Set task 1: Reproduce verbatim the passage of the mailing list post that opens with the words containing "Bryan Baldwin Bryan.Baldwin" and closes with "candidates from consideration.".

------------------------

[IPAC-List] Ricci v DeStefano

Bryan Baldwin Bryan.Baldwin at doj.ca.gov
Thu Jul 2 17:31:04 EDT 2009


re: 4/5ths and rule of 1: interestingly on the Captain exam the rule of one would nearly eliminate the adverse impact against Black candidates (another +1 and it'd be gone). Ditto if we added 3 passing Black candidates to the Lieutenant exam. We're not dealing with big numbers here, which makes it all the more surprising that the majority court stated "The racial adverse impact here was significant".

To a large extent this really isn't about the pass point. Hispanics actually were tied with Black candidates for the lowest pass rate on the Captain, and had the lowest pass rate on the Lieutenant exam. As others have noted, it really was more the rule of 3 that had the biggest impact; it excluded any black candidates from consideration.

I can't help but think that one of the things this decision does is remind us that the Supreme Court is not SIOP. What our profession may find to be heavily flawed, they see as reasonable. If the City is sued for adverse impact, it'll be interesting to read what the experts have to say.

------------------------

Set task 2: Render the rows below as a Markdown table with the columns No. and Line, starting from the first row and ending with the line that contains "Looking at the screenshot, I should (x=448, y=111).", both included. Give each line its row number and leave out blank lines.

------------------------

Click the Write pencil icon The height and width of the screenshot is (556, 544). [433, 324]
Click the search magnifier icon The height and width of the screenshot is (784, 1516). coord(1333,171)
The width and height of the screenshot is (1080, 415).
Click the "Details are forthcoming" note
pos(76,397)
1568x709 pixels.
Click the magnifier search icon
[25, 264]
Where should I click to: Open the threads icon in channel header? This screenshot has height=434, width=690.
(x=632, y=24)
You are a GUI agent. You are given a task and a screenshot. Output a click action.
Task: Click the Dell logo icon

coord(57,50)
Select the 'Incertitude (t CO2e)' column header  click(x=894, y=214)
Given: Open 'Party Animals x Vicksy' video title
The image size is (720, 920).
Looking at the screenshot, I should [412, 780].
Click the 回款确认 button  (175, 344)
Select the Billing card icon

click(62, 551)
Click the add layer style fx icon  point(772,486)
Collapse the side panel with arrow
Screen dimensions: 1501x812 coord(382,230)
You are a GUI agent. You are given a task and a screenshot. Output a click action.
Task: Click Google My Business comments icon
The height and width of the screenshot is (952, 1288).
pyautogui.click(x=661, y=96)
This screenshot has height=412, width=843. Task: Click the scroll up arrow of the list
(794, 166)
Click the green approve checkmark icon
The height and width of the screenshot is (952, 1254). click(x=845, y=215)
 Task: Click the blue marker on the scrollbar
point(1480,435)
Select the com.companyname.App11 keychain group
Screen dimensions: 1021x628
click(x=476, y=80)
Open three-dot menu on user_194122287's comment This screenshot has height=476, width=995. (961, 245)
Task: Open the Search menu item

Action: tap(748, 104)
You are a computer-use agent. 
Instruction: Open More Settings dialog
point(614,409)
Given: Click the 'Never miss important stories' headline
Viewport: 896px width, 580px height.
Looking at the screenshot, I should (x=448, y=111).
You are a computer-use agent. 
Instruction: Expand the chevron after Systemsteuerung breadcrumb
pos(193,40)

------------------------

Complete output 1:
Bryan Baldwin Bryan.Baldwin at doj.ca.gov
Thu Jul 2 17:31:04 EDT 2009


re: 4/5ths and rule of 1: interestingly on the Captain exam the rule of one would nearly eliminate the adverse impact against Black candidates (another +1 and it'd be gone). Ditto if we added 3 passing Black candidates to the Lieutenant exam. We're not dealing with big numbers here, which makes it all the more surprising that the majority court stated "The racial adverse impact here was significant".

To a large extent this really isn't about the pass point. Hispanics actually were tied with Black candidates for the lowest pass rate on the Captain, and had the lowest pass rate on the Lieutenant exam. As others have noted, it really was more the rule of 3 that had the biggest impact; it excluded any black candidates from consideration.

Complete output 2:
| No. | Line |
|---|---|
| 1 | Click the Write pencil icon The height and width of the screenshot is (556, 544). [433, 324] |
| 2 | Click the search magnifier icon The height and width of the screenshot is (784, 1516). coord(1333,171) |
| 3 | The width and height of the screenshot is (1080, 415). |
| 4 | Click the "Details are forthcoming" note |
| 5 | pos(76,397) |
| 6 | 1568x709 pixels. |
| 7 | Click the magnifier search icon |
| 8 | [25, 264] |
| 9 | Where should I click to: Open the threads icon in channel header? This screenshot has height=434, width=690. |
| 10 | (x=632, y=24) |
| 11 | You are a GUI agent. You are given a task and a screenshot. Output a click action. |
| 12 | Task: Click the Dell logo icon |
| 13 | coord(57,50) |
| 14 | Select the 'Incertitude (t CO2e)' column header  click(x=894, y=214) |
| 15 | Given: Open 'Party Animals x Vicksy' video title |
| 16 | The image size is (720, 920). |
| 17 | Looking at the screenshot, I should [412, 780]. |
| 18 | Click the 回款确认 button  (175, 344) |
| 19 | Select the Billing card icon |
| 20 | click(62, 551) |
| 21 | Click the add layer style fx icon  point(772,486) |
| 22 | Collapse the side panel with arrow |
| 23 | Screen dimensions: 1501x812 coord(382,230) |
| 24 | You are a GUI agent. You are given a task and a screenshot. Output a click action. |
| 25 | Task: Click Google My Business comments icon |
| 26 | The height and width of the screenshot is (952, 1288). |
| 27 | pyautogui.click(x=661, y=96) |
| 28 | This screenshot has height=412, width=843. Task: Click the scroll up arrow of the list |
| 29 | (794, 166) |
| 30 | Click the green approve checkmark icon |
| 31 | The height and width of the screenshot is (952, 1254). click(x=845, y=215) |
| 32 |  Task: Click the blue marker on the scrollbar |
| 33 | point(1480,435) |
| 34 | Select the com.companyname.App11 keychain group |
| 35 | Screen dimensions: 1021x628 |
| 36 | click(x=476, y=80) |
| 37 | Open three-dot menu on user_194122287's comment This screenshot has height=476, width=995. (961, 245) |
| 38 | Task: Open the Search menu item |
| 39 | Action: tap(748, 104) |
| 40 | You are a computer-use agent.  |
| 41 | Instruction: Open More Settings dialog |
| 42 | point(614,409) |
| 43 | Given: Click the 'Never miss important stories' headline |
| 44 | Viewport: 896px width, 580px height. |
| 45 | Looking at the screenshot, I should (x=448, y=111). |